Magdalene PDF 
di Mauro Brondi   

Il film di Mullan, vincitore alla Mostra Cinematografica di Venezia 2002, pone inconsapevolmente una questione importante: riesce il cinema di finzione a documentare e denunciare i fatti della Storia?

Se si dovesse rispondere vedendo il solo Magdalene la risposta sarebbe: no. Il film da questo punto di vista non convince per una estremizzazione dei caratteri e per un eccessivo zelo pedagogico. Si è accomunato Mullan a Loach (vedi Sentieri selvaggi) ma Mullan e Loach sono distanti anni luce. Tanto Mullan crea un divario fra storia/e privata/e e Storia, tanto Loach si immerge nelle epoche raccontate, impregnando i personaggi di quei sogni o di quegli orrori propri del loro mondo. Il regista scozzese invece dimentica la Storia con la "esse" maiuscola, per raccontare le violenze (morali e fisiche) subite da ragazze rinchiuse in un convento delle suore Maddalene nell'Irlanda degli anni '60. Generalmente la denuncia colpisce nel segno tanto più si contestualizza la vicenda narrata, qui l'Irlanda sembra fuori dalla Storia, e fuori dal tempo (sulla scrivania di sorella Bridget si vede una foto di Kennedy, unico particolare che specifica un'epoca).

Ma non si tratta di suggerire quello che Mullan avrebbe potuto fare (basterebbe pensare ad alcuni film di denuncia perfettamente riusciti che seguono logiche opposte a quelle di Magdalene: Sacco e Vanzetti di Montaldo, Terra e libertà di Loach, Il muro di gomma di Risi per citare tre titoli assolutamente distanti tra loro nello stile ma tutti decisi a denunciare la violenza di istituzioni contro l'individuo) ma più semplicemente di parlare di alcuni momenti del film che ci convincono ora più, ora meno.
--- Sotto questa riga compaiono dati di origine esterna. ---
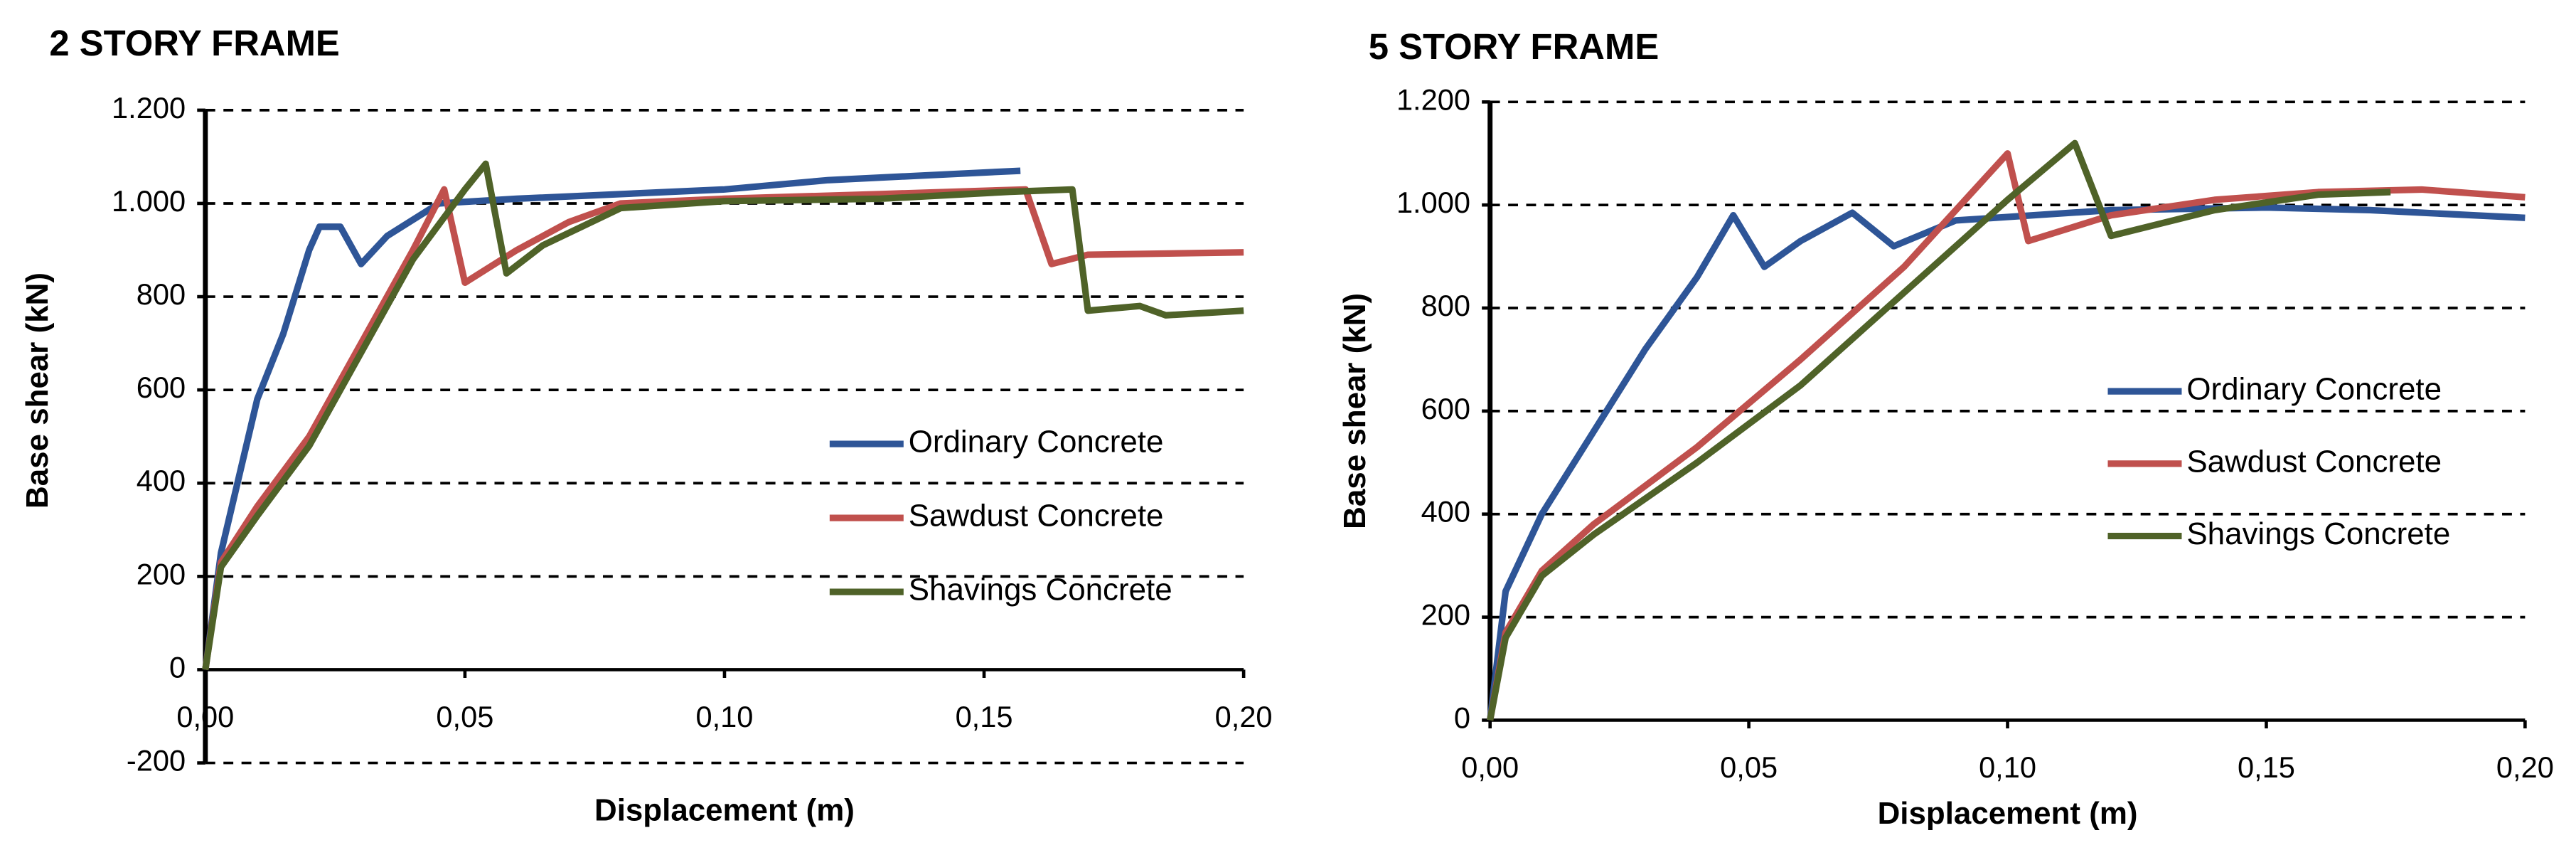  I want to click on y-tick-label: -200, so click(156, 761).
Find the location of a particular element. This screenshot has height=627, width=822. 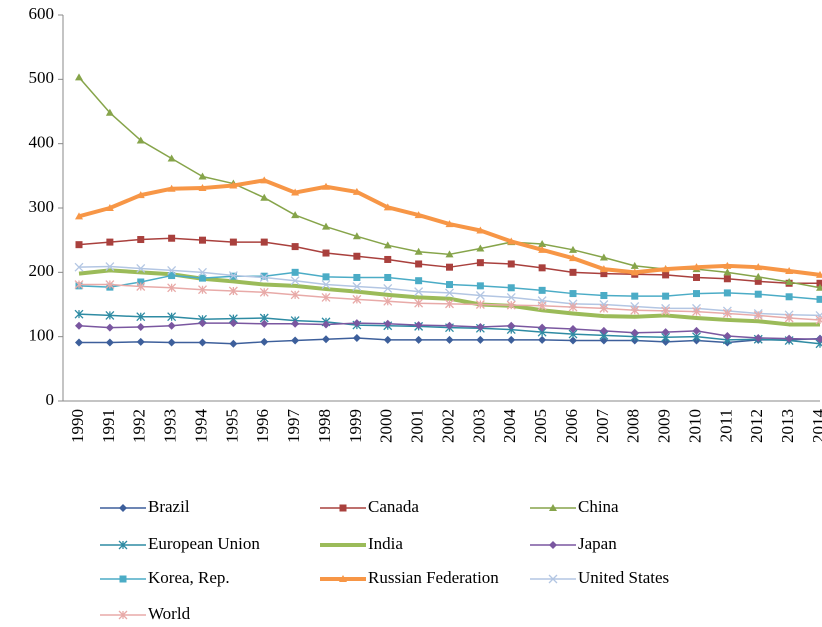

1) Lo splendido inizio, con la violenza muta che si sprigiona attraverso i volti tesi e impassibili di familiari moralisti e cinici, e le cornamuse che ritagliano uno spazio sonoro che è una perfetta ambigua sintesi tra sdegno per quello che è accaduto e desiderio di mascherare (attraverso la colonna sonora) quello che sta accadendo.
2) Gli attimi di lucida ribellione di Bernadette che ruba la collana di Crispina facendola cadere in uno stato critico di depressione ("siamo qui per soffrire" commenterà in modo didascalico Bernadette).
3) Il momento della proiezione pubblica del film The Bells of St. Mary's con una Bergman pre-rosselliniana; momento che riesce a ricostruire il fascino particolare del cineclub inserito in un contesto in cui si mescola sincera passione (l'amore per il cinema di sorella Bridget) e sincera ironia (quella di Mullan).
4) I colpi bassi: come lo spogliarello forzato del sacerdote che veste panni "urticanti" e che induce lo spettatore a facili e inutili risate.
Un film che in definitiva regala momenti molto intensi (la vera nota di merito sta nella recitazione magistralmente tesa di tutte le ragazze rinchiuse nel convento) ma che non riesce a colpire nel segno perché non si configura come discorso aperto e simbolico, grido di un'epoca o di una minoranza, ma che invece si costruisce come una poesia dai toni crudi e forti mescolati a semplicità e semplicismo.

La vera violenza è quella che viene consumata fuori, nella società imbevuta di falsa e apparente moralità cattolica, sembra anche suggerire Mullan (il padre che frusta la figlia riportandola in convento [interpretato dallo stesso Mullan], il ragazzo in macchina che prova pena per una delle protagoniste) ma quel fuori è anche uno spazio di libertà dove forse è possibile un altro mondo. Quell'altro mondo è intravisto nel finale del film, negli occhi di Bernadette. Occhi (quelli di Nora-Jane Noone) che si configurano come simbolo vitale di lotta, di desiderio, di riflessione: possono bastare per un Leone d'Oro?